Task to complete:
Extract every entry word for word. Skip the pictures.

Recorded information:

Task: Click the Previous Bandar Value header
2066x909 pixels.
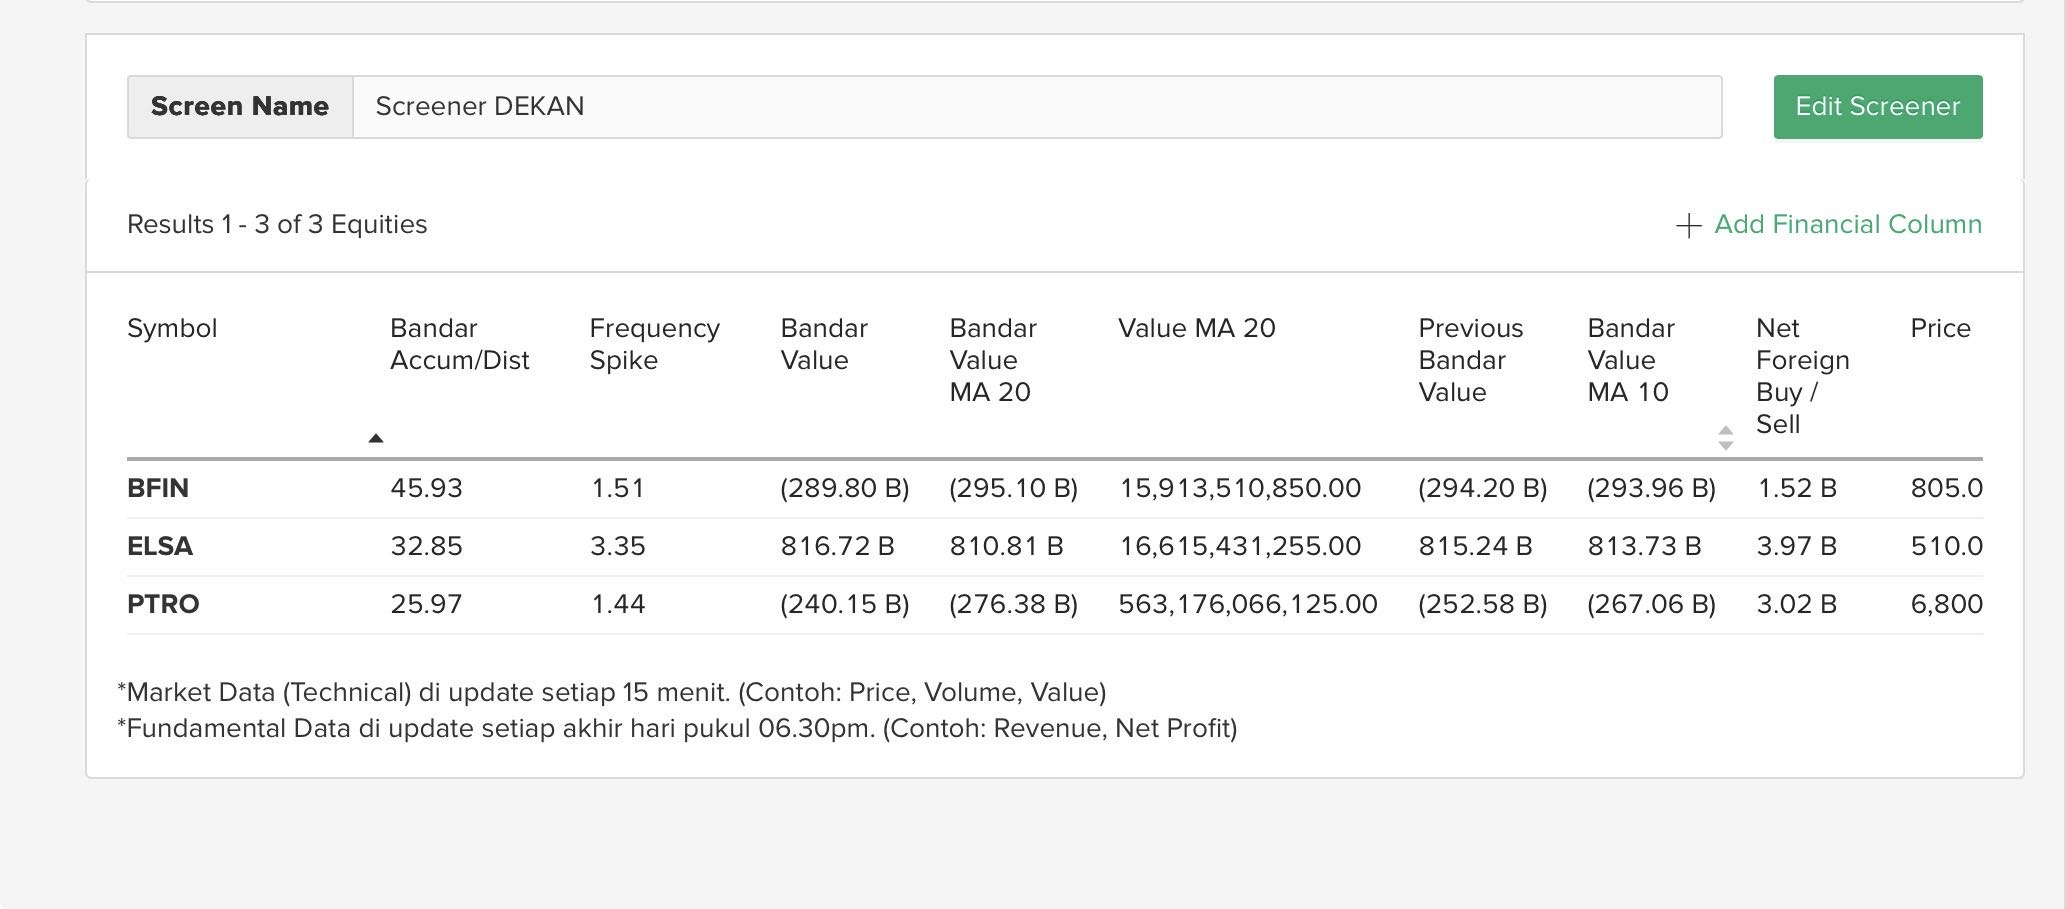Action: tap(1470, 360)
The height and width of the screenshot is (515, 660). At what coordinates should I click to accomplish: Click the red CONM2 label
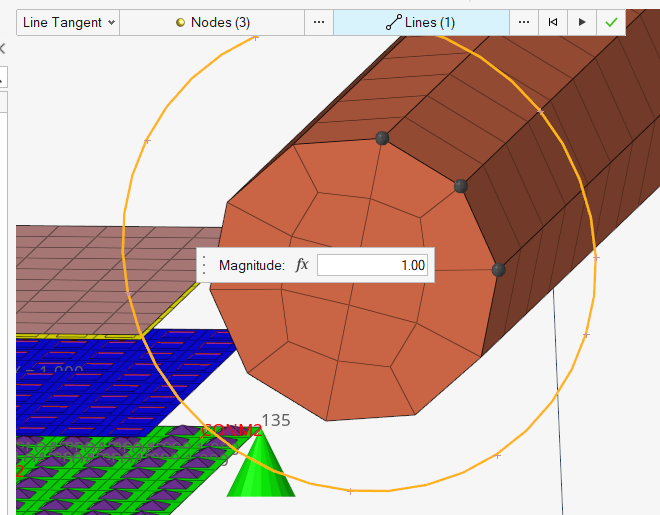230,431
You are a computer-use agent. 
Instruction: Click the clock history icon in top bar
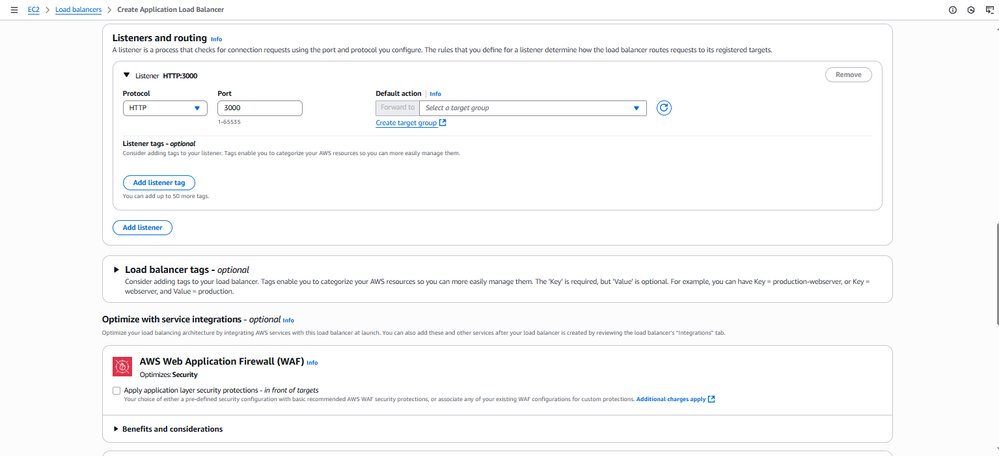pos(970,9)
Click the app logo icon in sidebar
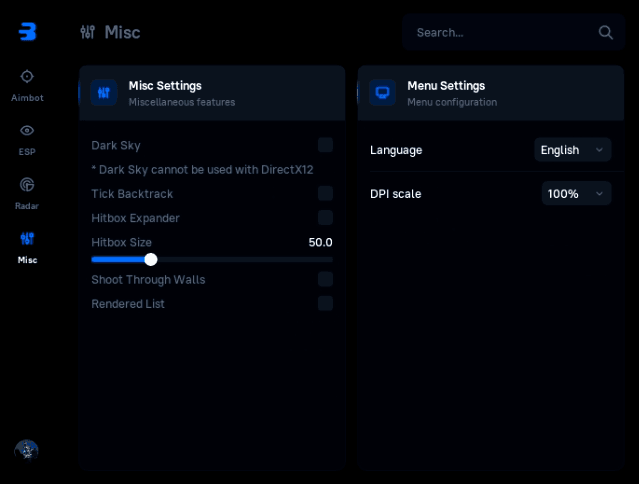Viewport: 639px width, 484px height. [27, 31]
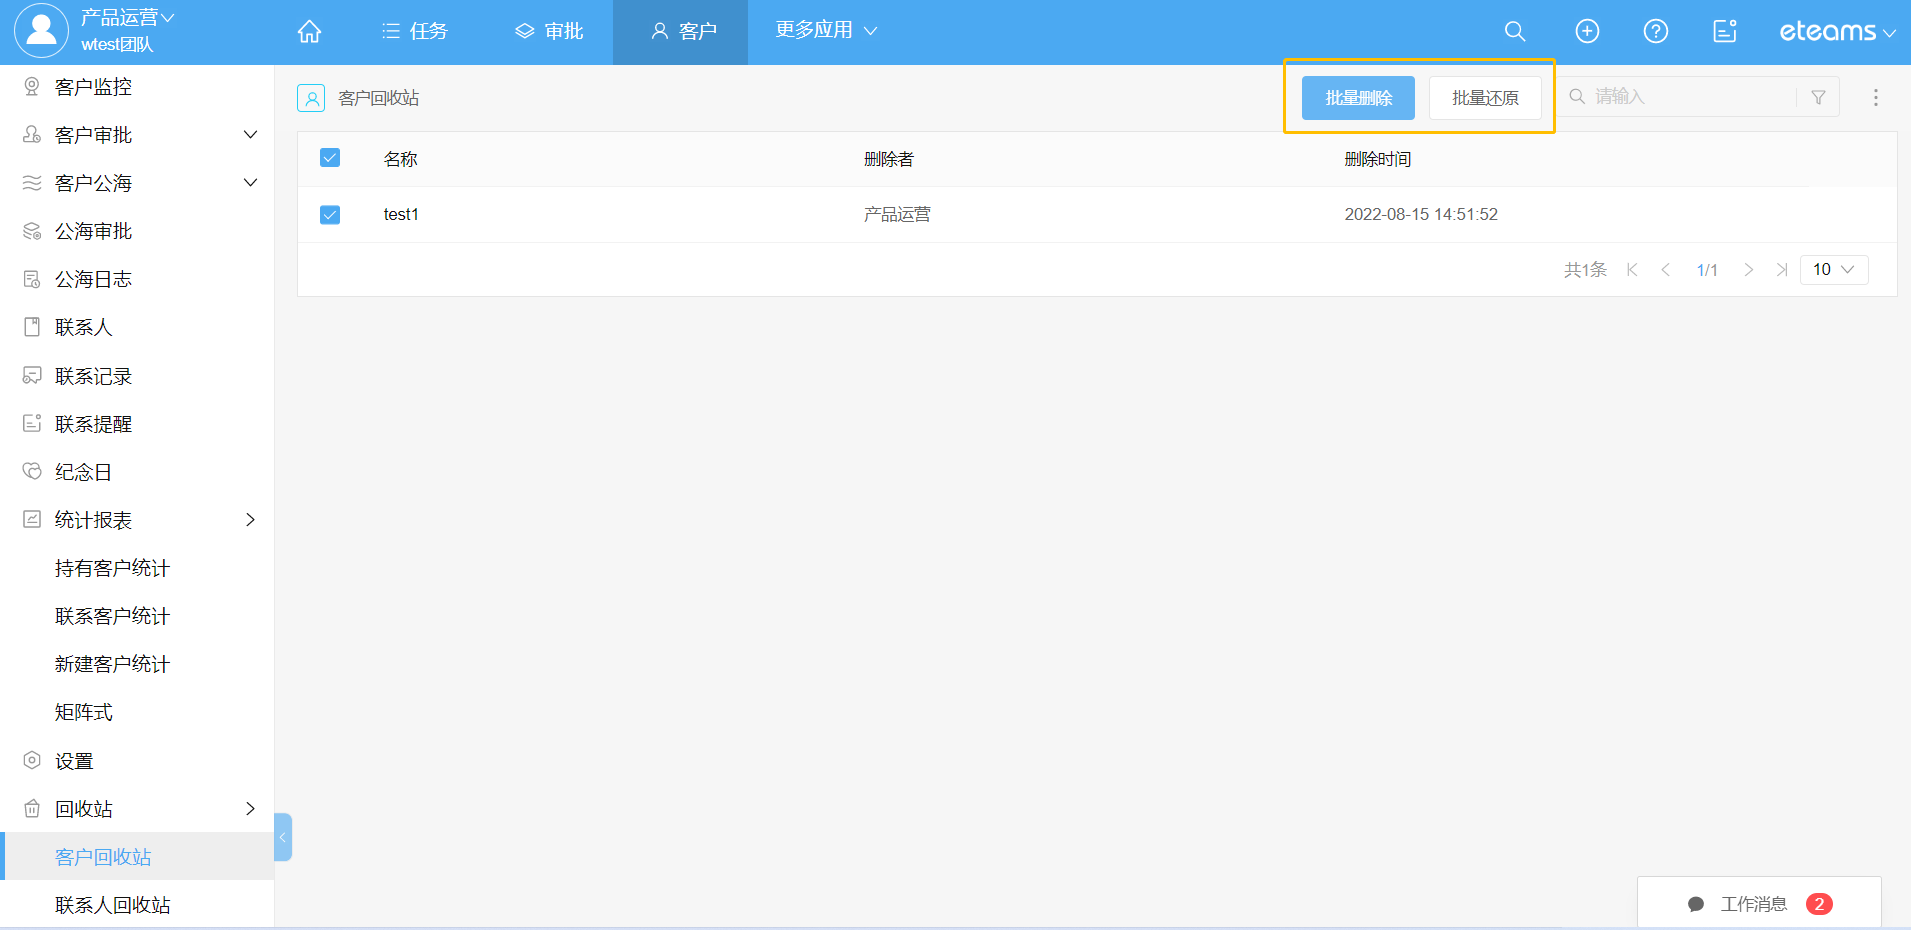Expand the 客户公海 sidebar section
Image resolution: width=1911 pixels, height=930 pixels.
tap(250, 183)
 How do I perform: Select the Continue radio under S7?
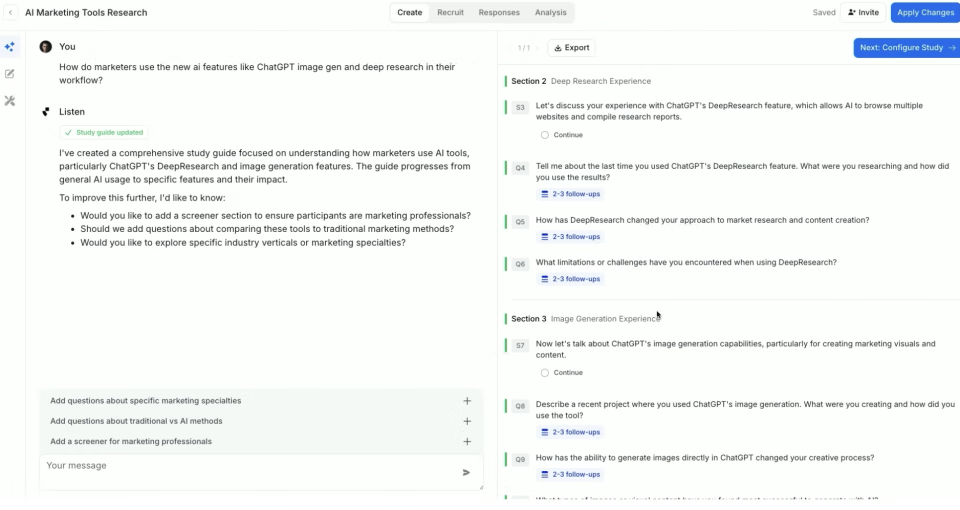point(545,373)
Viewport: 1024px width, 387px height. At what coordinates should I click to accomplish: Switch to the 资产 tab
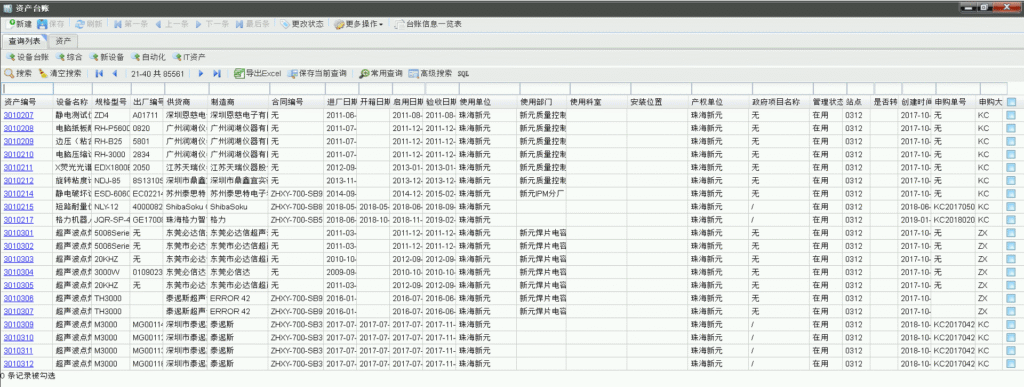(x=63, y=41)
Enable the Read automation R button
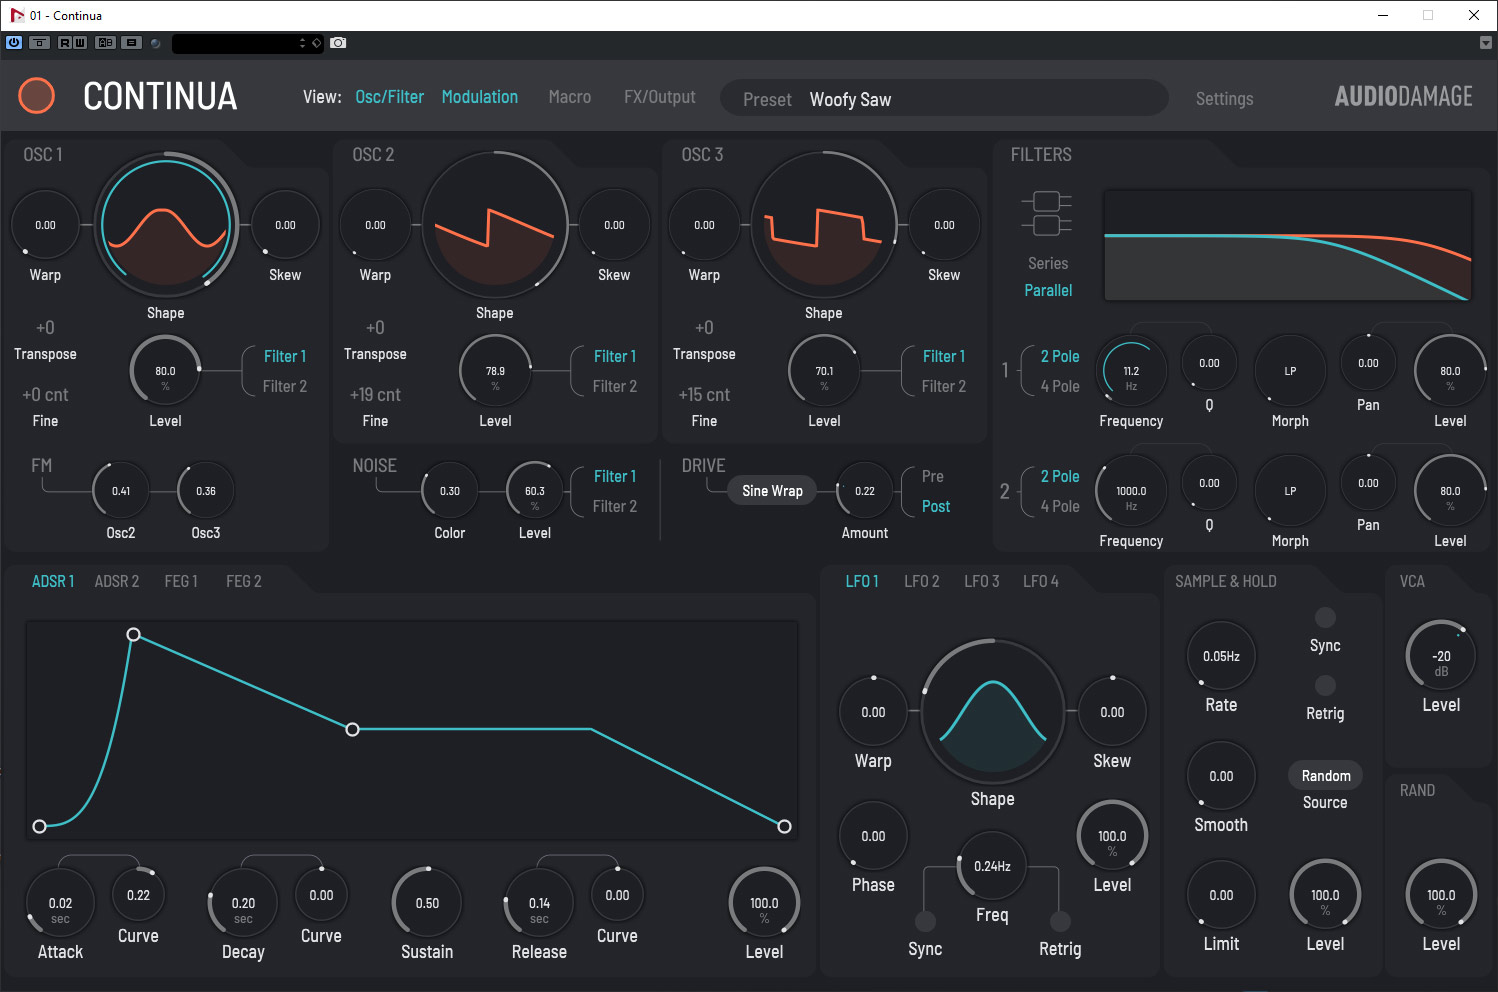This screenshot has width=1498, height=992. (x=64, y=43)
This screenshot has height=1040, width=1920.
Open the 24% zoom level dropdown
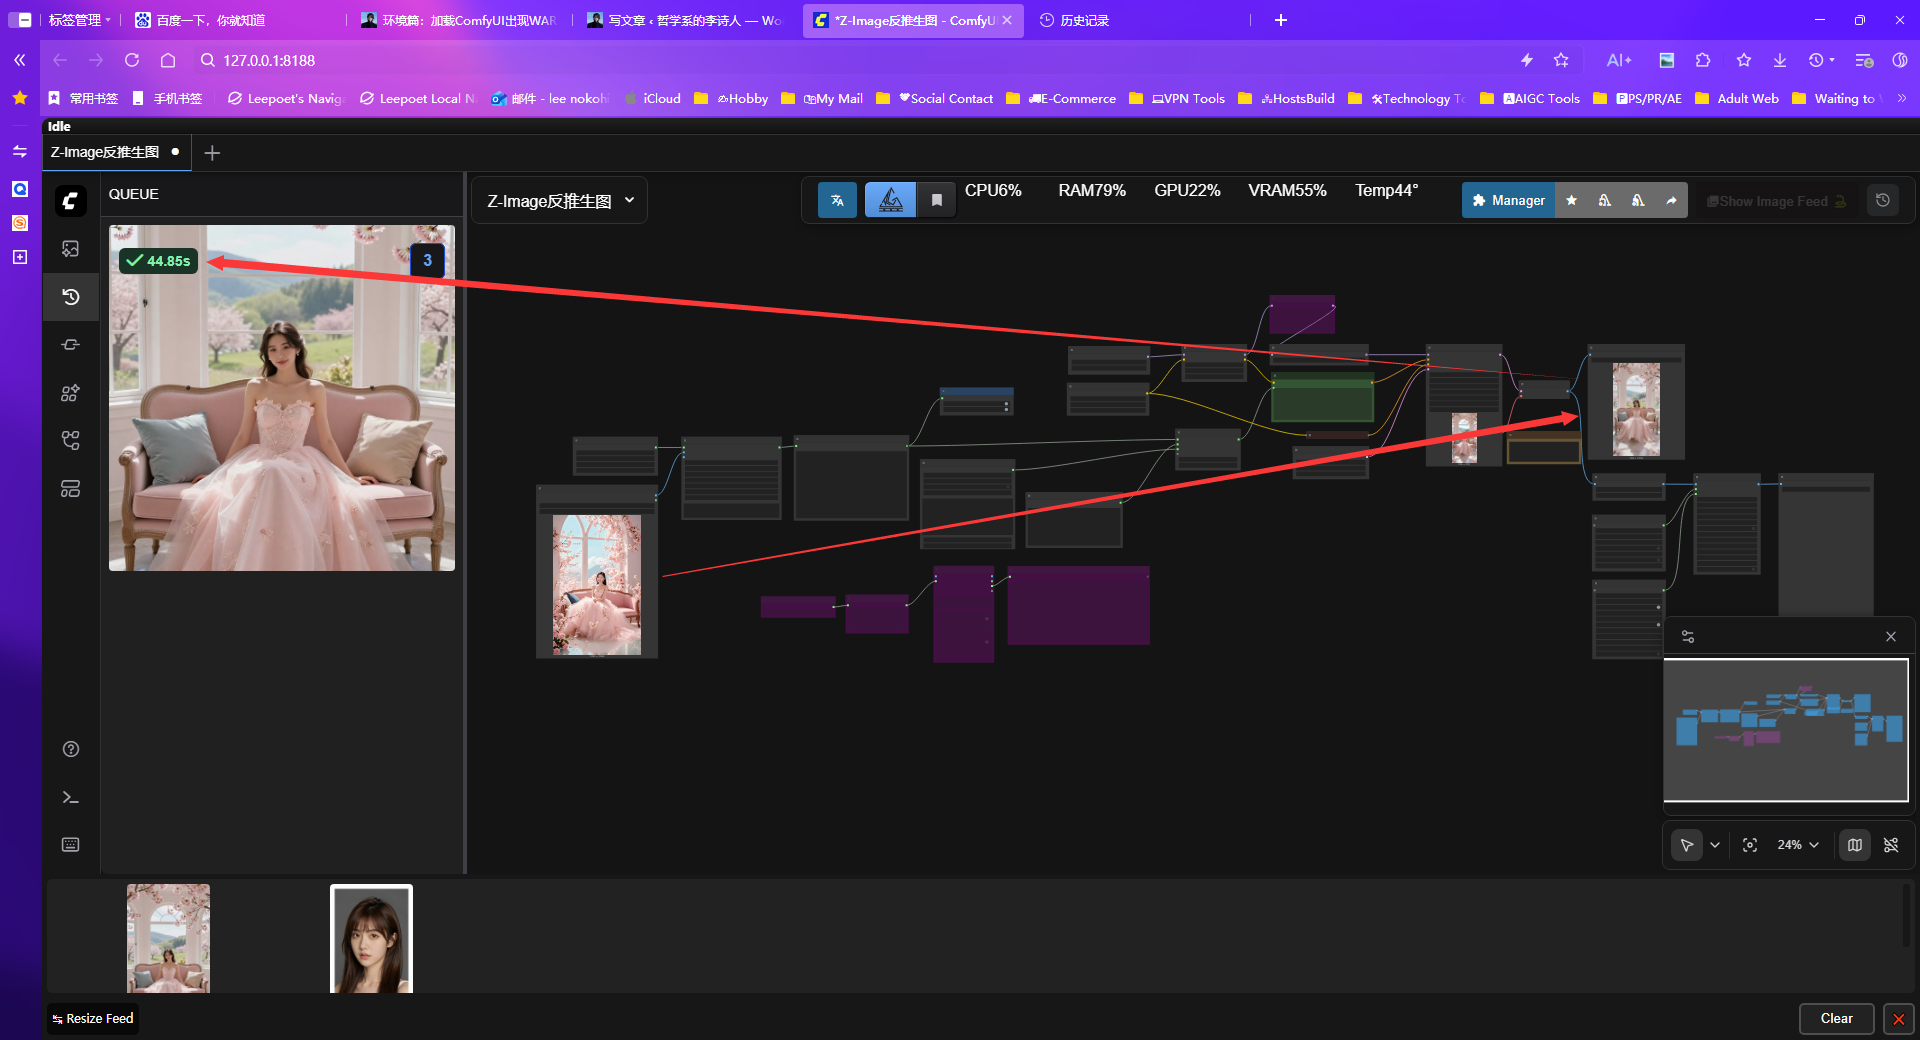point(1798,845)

Completed task:
Task: Click the Previous Bandar Value header
2066x909 pixels.
Action: tap(1470, 360)
The height and width of the screenshot is (515, 660). At what coordinates should I click to accomplish: Click the red CONM2 label
230,431
You are a computer-use agent. 
Instruction: Click the clock history icon in top bar
pos(970,9)
Click the app logo icon in sidebar
Viewport: 639px width, 484px height. [27, 31]
Expand the 客户公海 sidebar section
Image resolution: width=1911 pixels, height=930 pixels.
tap(250, 183)
 How do I perform: Select the Continue radio under S7?
point(545,373)
Viewport: 1024px width, 387px height. At what coordinates should I click to accomplish: Switch to the 资产 tab
(x=63, y=41)
Enable the Read automation R button
This screenshot has width=1498, height=992. (x=64, y=43)
This screenshot has height=1040, width=1920.
Open the 24% zoom level dropdown
point(1798,845)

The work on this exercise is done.